**Aufgaben**:
1. Beantworten Sie die folgenden Fragen zum Text über Jelineks „Winterreise“ jeweils kurz.
(a) Was trägt der Wanderer, den der Wind durch die Türöffnung drückt, auf dem Rücken?
(b) Welcher Komponist hat den Zyklus „Winterreise“ vertont?
(c) Aus wie vielen Texten besteht Jelineks „Winterreise“?
2. Setzen Sie den Text über Jelineks „Winterreise“ im gleichen Stil fort, und zwar im Anschluss an dessen letzten Satz.

Die Stimme des eigenen Vaters

Von Christoph Leibold |
Es braust ein heftiger Sturm hinter dem heruntergelassenen eisernen Vorhang, in dem eine Türe aufgeht, woraufhin der Wind einen Mann durch die Öffnung drückt, einen Wanderer in festen Schuhen, Kniebundhose und Wollpullover, Stirnband auf dem Kopf, Rucksack auf dem Rücken.
Der von Franz Schubert vertonte Zyklus "Winterreise" des Dichters Ludwig Müller hat Elfriede Jelinek schon als Klavier-Studentin fasziniert. Er erzählt von einem einsamen Wanderer, der ziellos in die Wintereiseskälte zieht. Ein enttäuschter Liebhaber, und mehr noch: einer, dem mit seiner Liebe auch alle Hoffnung abhanden gekommen ist.

Die darin anklingenden Themen von Verlust, Verlorenheit in der Welt und Vergänglichkeit sind auch Jelinek vertraut. Gleichwohl erzählt sie die "Winterreise" nicht einfach nach, sondern schafft mittels Zitaten aus der Vorlage und motivischen Anleihen ihre eigene "Winterreise" - wie immer bei Jelinek kein klassisches Theaterstück mit Dialog und sich entwickelnder Handlung, sondern acht Texte, mal in der Ich-Form erzählt (also monologtauglich), mal in der dritten Person. Die Stimme des Wanderers ist dabei nur eine von vielen. Eine andere gehört Elfriede Jelineks Vater, der das Ende seines Lebens alzheimerkrank in einer Nervenheilanstalt verbracht hat.

**Datenauszug**:
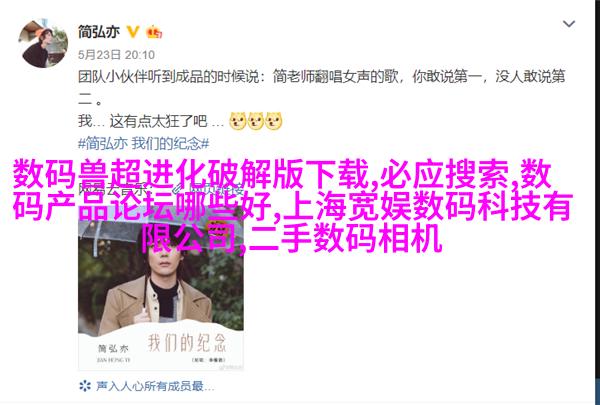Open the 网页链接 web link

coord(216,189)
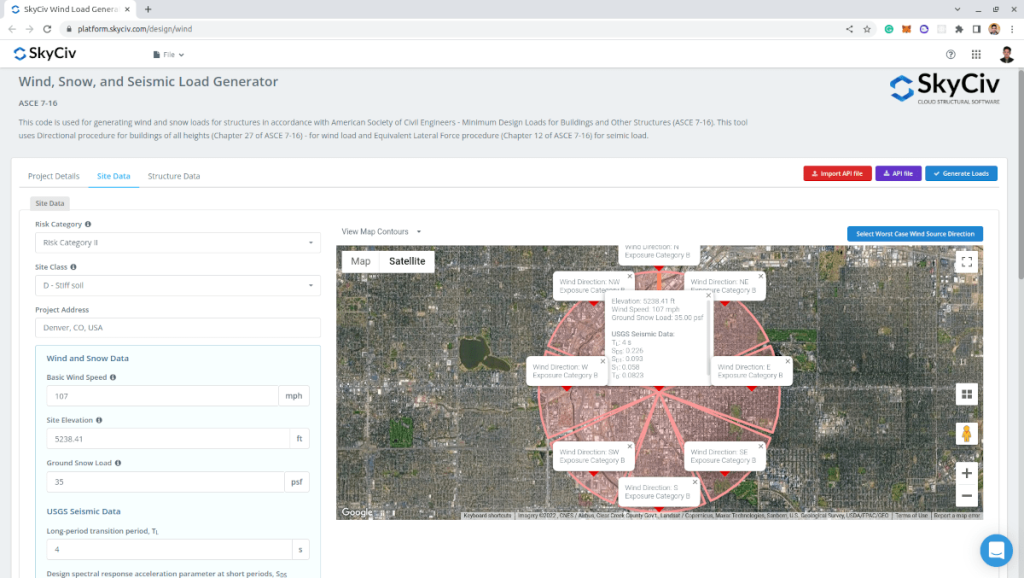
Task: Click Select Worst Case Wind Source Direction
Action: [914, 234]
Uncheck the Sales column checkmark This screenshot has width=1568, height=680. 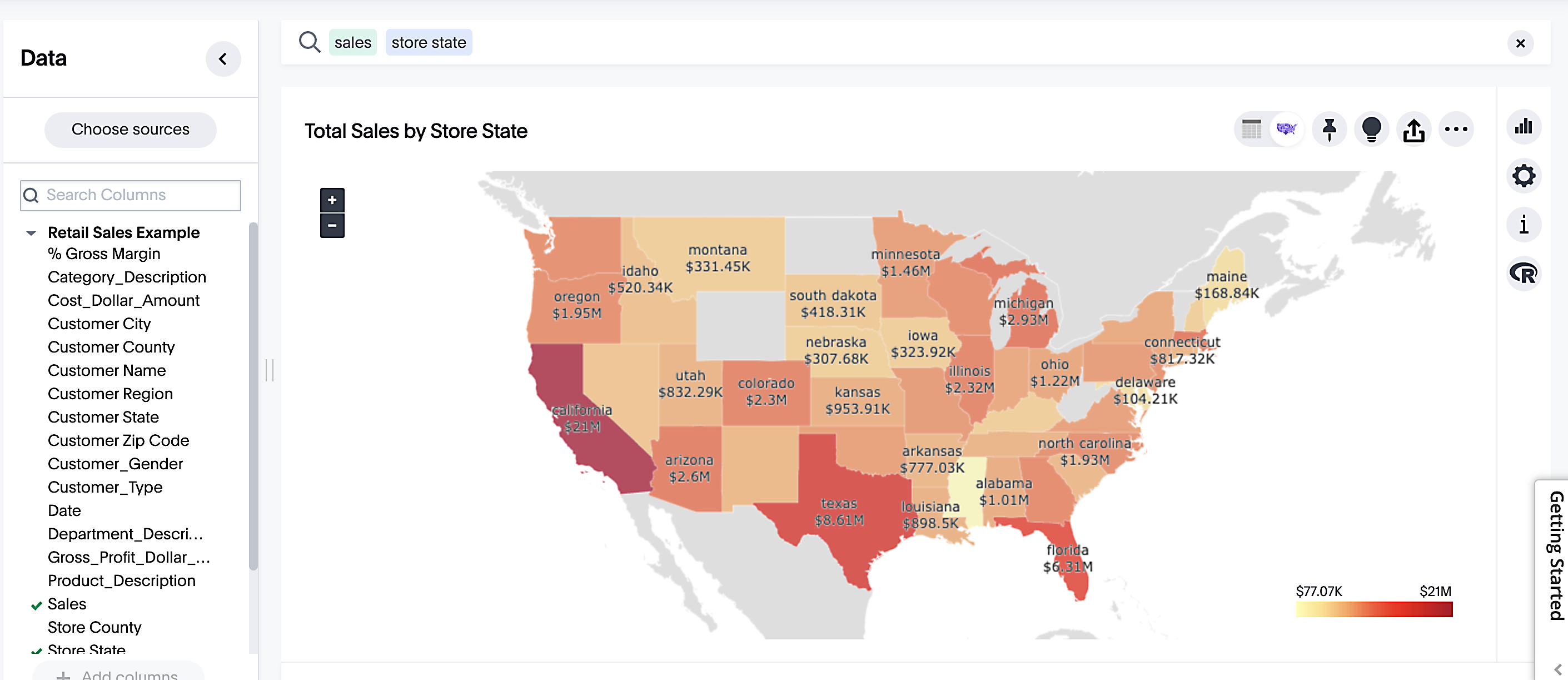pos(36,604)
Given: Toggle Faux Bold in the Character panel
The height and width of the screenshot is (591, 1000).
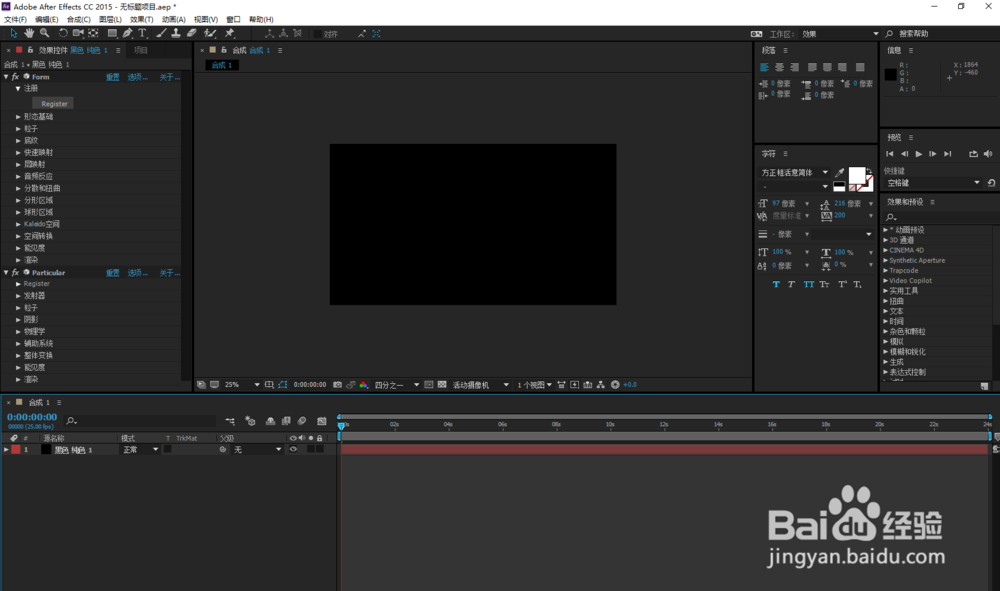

**Ihre Antworten**:
1.
(a) Einen Rucksack.
(b) Franz Schubert.
(c) Aus acht Texten.

2.
André Jung spielt diesen ins Heim abgeschobenen Vater, weniger verbittert als vielmehr verblüfft, mit stirnrunzelndem Staunen darüber, wie schnell er doch aus seinem Leben gerutscht ist. Ihr Vater, hat Elfriede Jelinek einmal bekannt, sei die tragischste Figur gewesen, die sie kannte. Mit seiner Krankheit wusste sie nicht umzugehen. Die Scham über dieses Unvermögen belastet sie noch heute.

Vielleicht gehört der Text über den Vater gerade deshalb zu den berührendsten Stellen des Stücks und - dank dem leise-eindringlichen Spiel von André Jung - auch der Inszenierung, die freilich auch ganz andere, lautere Momente kennt.

Das Motiv aus Schuberts "Winterreise" von der Braut, die der Wanderer lassen muss, weil ihre Eltern einen wohlhabenderen Ehemann für sie gefunden haben, greift Jelinek auf, um von einem anderen Ehebund zu erzählen: Bei ihr ist die Braut die Hypo Group Alpe Adria, deren wahrer Zustand verschleiert wurde, um sie attraktiv zu machen. Was 2007 ja tatsächlich funktionierte, als die BayernLB die Skandalbank kaufte.

Johan Simons macht aus dieser Passage eine überdrehte Farce. Stefan Hunstein gibt den Bräutigam mit bayerisch-weißblauer Schärpe um die Brust, der blind vor Gier lange nicht wahrnimmt, dass die ihm Zugedachte, gespielt vom stämmigen Benny Claessens mit feistem Grinsen, bei Weitem keine so lukrative Partie ist, wie vermutet. Dabei müsste der Freier im Frack nur genau hinsehen, dass die Brautwerbung – in diesem Falle: Die Werbung, die für die Braut gemacht wird – nicht hält, was sie verspricht: Ist die Angebetete doch ein rechter Trauerklos mit einem weißen Schleier auf dem mächtigen Schädel, der eigentlich viel zu klein ist, um zu kaschieren, dass ihr massiger Leib in einem schwarzen Trauerkleid steckt.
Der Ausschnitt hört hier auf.